Question

Find the dimensions of a rectangle of perimeter 12 cm which will generate maximum volume when swept along a circular rotation keeping the shorter side fixed as the axis.

Hint:

To maximize the volume, take the derivative of the volume function with respect to the variable and solve for critical points. Then use the second derivative test to verify if it’s a maximum.

Answer 1

Let the rectangle's dimensions be \( x \) and \( y \), with \( x \) being the shorter side.
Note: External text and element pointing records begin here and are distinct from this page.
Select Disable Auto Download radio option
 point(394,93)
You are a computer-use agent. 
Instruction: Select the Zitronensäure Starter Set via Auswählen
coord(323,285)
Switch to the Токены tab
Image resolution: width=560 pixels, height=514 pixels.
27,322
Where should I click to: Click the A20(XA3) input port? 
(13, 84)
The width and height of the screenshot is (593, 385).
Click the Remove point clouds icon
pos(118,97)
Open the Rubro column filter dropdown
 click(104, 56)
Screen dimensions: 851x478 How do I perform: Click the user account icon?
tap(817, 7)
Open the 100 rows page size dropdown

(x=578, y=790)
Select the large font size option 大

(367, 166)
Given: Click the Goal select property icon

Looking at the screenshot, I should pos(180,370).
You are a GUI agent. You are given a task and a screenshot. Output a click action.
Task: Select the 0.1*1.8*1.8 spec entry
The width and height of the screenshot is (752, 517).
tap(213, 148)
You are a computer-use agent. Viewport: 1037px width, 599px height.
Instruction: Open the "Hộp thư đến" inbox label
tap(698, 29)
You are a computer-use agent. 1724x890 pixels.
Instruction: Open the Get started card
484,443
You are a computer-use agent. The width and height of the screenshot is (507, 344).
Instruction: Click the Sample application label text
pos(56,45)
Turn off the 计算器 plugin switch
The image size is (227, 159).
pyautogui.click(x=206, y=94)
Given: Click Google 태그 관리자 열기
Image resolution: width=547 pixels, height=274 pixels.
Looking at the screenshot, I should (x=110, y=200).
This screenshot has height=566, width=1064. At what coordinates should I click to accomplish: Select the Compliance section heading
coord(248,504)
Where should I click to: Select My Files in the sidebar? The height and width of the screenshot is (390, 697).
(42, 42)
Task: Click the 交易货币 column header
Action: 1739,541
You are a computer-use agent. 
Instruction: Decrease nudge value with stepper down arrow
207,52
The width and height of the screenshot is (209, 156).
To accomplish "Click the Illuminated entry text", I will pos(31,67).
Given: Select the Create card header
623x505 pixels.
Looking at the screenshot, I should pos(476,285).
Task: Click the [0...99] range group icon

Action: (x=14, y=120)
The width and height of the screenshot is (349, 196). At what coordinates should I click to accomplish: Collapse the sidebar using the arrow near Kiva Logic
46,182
The perimeter equation is: \[ 2x + 2y = 12 \quad \Rightarrow \quad x + y = 6 \] This implies \( y = 6 - x \). When the rectangle rotates circularly around its shorter side (fixed as the axis), the resulting solid's volume is that of a cylinder: \[ V = \pi x^2 y = \pi x^2 (6 - x) \] To maximize this volume, we differentiate \( V \) with respect to \( x \): \[ \frac{dV}{dx} = \pi (12x - 3x^2) \] Setting \( \frac{dV}{dx} = 0 \) for critical points: \[ 12x - 3x^2 = 0 \quad \Rightarrow \quad 3x(4 - x) = 0 \] The solutions are \( x = 0 \) or \( x = 4 \). Since \( x \) represents a dimension, \( x = 4 \). Substitute \( x = 4 \) into the perimeter equation to find \( y \): \[ y = 6 - 4 = 2 \] Thus, the dimensions of the rectangle that maximize the volume are 4 cm by 2 cm.